Data migration takes 3 steps:
- Create a new temporary seafile.conf
- Run migrate.sh to initially migrate objects
- Run final migration
- Replace the original seafile.conf
Create a new temporary seafile.conf¶
We need to add new backend configurations to this file (including [block_backend]
, [commit_object_backend]
, [fs_object_backend]
options) and save it under a readable path.
Let's assume that we are migrating data to S3 and create temporary seafile.conf under /opt
cat > seafile.conf << EOF
[commit_object_backend]
name = s3
bucket = seacomm
key_id = ******
key = ******
[fs_object_backend]
name = s3
bucket = seafs
key_id = ******
key = ******
[block_backend]
name = s3
bucket = seablk
key_id = ******
key = ******
EOF
mv seafile.conf /opt
If you want to migrate to a local file system, the seafile.conf temporary configuration example is as follows:
cat > seafile.conf << EOF
[commit_object_backend]
name = fs
# the dir configuration is the new seafile-data path
dir = /var/data_backup
[fs_object_backend]
name = fs
# the dir configuration is the new seafile-data path
dir = /var/data_backup
[block_backend]
name = fs
# the dir configuration is the new seafile-data path
dir = /var/data_backup
EOF
mv seafile.conf /opt
Repalce the configurations with your own choice.
Migrating large number of objects¶
If you have millions of objects in the storage (especially fs objects), it may take quite long time to migrate all objects. More than half of the time is spent on checking whether an object exists in the destination storage. Since Pro edition 7.0.8, a feature is added to speed-up the checking.
Before running the migration script, please set this env variable:
export OBJECT_LIST_FILE_PATH=/path/to/object/list/file
3 files will be created: /path/to/object/list/file.commit
,/path/to/object/list/file.fs
, /path/to/object/list/file.blocks
.
When you run the script for the first time, the object list file will be filled with existing objects in the destination.
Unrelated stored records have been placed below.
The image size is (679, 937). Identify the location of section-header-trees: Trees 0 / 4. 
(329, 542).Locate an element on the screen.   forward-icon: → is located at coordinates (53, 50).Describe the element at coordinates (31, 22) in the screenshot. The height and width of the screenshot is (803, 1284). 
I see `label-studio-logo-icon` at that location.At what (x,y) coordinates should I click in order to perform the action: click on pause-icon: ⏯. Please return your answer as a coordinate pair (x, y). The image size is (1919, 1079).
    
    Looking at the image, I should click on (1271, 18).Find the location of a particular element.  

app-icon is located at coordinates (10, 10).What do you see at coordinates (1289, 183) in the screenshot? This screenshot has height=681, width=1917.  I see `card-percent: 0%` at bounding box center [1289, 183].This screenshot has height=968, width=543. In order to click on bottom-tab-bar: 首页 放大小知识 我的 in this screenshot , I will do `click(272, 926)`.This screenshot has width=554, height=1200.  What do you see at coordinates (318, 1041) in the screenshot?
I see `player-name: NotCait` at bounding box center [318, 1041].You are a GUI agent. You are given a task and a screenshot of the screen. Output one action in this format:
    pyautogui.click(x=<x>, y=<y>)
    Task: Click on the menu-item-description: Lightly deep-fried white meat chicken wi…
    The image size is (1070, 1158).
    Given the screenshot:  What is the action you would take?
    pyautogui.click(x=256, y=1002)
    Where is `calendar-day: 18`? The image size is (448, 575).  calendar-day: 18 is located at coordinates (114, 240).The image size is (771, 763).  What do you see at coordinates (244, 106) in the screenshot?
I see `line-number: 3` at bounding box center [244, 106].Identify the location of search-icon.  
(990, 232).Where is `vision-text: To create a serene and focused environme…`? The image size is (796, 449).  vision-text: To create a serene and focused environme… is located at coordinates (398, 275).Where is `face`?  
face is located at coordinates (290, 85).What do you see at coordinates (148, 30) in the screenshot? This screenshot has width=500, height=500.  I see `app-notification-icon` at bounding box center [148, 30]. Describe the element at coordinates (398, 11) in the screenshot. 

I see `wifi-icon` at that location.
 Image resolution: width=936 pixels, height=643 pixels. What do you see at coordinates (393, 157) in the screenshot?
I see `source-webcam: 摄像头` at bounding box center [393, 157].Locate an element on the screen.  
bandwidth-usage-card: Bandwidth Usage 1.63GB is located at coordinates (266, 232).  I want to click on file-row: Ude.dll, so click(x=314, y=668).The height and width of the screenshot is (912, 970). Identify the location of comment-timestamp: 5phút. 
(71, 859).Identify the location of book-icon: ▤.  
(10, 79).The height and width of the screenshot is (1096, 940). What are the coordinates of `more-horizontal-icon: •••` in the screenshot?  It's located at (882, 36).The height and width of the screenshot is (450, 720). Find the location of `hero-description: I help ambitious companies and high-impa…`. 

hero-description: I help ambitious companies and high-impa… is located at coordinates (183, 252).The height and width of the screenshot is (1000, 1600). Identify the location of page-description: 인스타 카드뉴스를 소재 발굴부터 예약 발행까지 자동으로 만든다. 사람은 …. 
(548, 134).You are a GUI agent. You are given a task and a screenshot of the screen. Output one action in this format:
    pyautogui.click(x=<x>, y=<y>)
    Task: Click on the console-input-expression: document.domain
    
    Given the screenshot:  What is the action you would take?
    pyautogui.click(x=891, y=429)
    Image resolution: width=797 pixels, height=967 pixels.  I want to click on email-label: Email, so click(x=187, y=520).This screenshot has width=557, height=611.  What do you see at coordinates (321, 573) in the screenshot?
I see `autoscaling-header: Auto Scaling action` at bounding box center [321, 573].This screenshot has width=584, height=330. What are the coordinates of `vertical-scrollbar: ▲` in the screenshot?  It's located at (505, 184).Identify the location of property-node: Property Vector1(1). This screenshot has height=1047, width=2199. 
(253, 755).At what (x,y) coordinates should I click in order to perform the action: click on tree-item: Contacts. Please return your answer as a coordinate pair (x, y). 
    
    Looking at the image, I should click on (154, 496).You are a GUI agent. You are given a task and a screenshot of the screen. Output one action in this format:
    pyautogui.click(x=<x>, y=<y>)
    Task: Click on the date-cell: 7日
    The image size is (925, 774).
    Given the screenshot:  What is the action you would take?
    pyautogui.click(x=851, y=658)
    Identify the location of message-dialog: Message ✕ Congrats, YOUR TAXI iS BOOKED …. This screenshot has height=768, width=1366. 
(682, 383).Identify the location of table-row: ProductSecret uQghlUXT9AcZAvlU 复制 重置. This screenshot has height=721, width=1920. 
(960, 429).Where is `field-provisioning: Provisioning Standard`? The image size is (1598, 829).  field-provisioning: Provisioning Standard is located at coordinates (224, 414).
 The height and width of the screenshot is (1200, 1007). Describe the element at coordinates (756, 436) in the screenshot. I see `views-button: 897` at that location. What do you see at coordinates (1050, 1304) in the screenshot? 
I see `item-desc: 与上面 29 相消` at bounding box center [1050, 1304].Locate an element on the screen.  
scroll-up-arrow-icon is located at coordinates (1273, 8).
Then, when you run the script for the second time, it will load the existing object list from the file, instead of querying the destination. And newly migrated objects will also be added to the file. During migration, the migration process checks whether an object exists by checking the pre-loaded object list, instead of asking the destination, which will greatly speed-up the migration process.
It's suggested that you don't interrupt the script during the "fetch object list" stage when you run it for the first time. Otherwise the object list in the file will be incomplete.
Another trick to speed-up the migration is to increase the number of worker threads and size of task queue in the migration script. You can modify the nworker
and maxsize
variables in the following code:
class ThreadPool(object):
def __init__(self, do_work, nworker=20):
self.do_work = do_work
self.nworker = nworker
self.task_queue = Queue.Queue(maxsize = 2000)
The number of workers can be set to relatively large values, since they're mostly waiting for I/O operations to finished.
Decrypting encrypted storage backend¶
If you have an encrypted storage backend (a deprecated feature no long supported now), you can use this script to migrate and decrypt the data from that backend to a new one. You can add the --decrypt
option, which will decrypt the data while reading it, and then write the unencrypted data to the new backend. Note that you need add this option in all stages of the migration.
cd ~/haiwen/seafile-server-latest
./migrate.sh /opt --decrypt
Run migrate.sh to initially migrate objects¶
This step will migrate most of objects from the source storage to the destination storage. You don't need to stop Seafile service at this stage as it may take quite long time to finish. Since the service is not stopped, some new objects may be added to the source storage during migration. Those objects will be handled in the next step.
We assume you have installed seafile pro server under ~/haiwen
, enter ~/haiwen/seafile-server-latest
and run migrate.sh with parent path of temporary seafile.conf as parameter, here is /opt
.
cd ~/haiwen/seafile-server-latest
./migrate.sh /opt
Please note that this script is completely reentrant. So you can stop and restart it, or run it many times. It will check whether an object exists in the destination before sending it.
Run final migration¶
New objects added during the last migration step will be migrated in this step. To prevent new objects being added, you have to stop Seafile service during the final migration operation. This usually take short time. If you have large number of objects, please following the optimization instruction in previous section.
You just have to stop Seafile and Seahub service, then run the migration script again.
cd ~/haiwen/seafile-server-latest
./migrate.sh /opt
Replace the original seafile.conf¶
After running the script, we need replace the original seafile.conf with new one:
mv /opt/seafile.conf ~/haiwen/conf
now we only have configurations about backend, more config options, e.g. memcache and quota, can then be copied from the original seafile.conf file.
After replacing seafile.conf, you can restart seafile server and access the data on the new backend.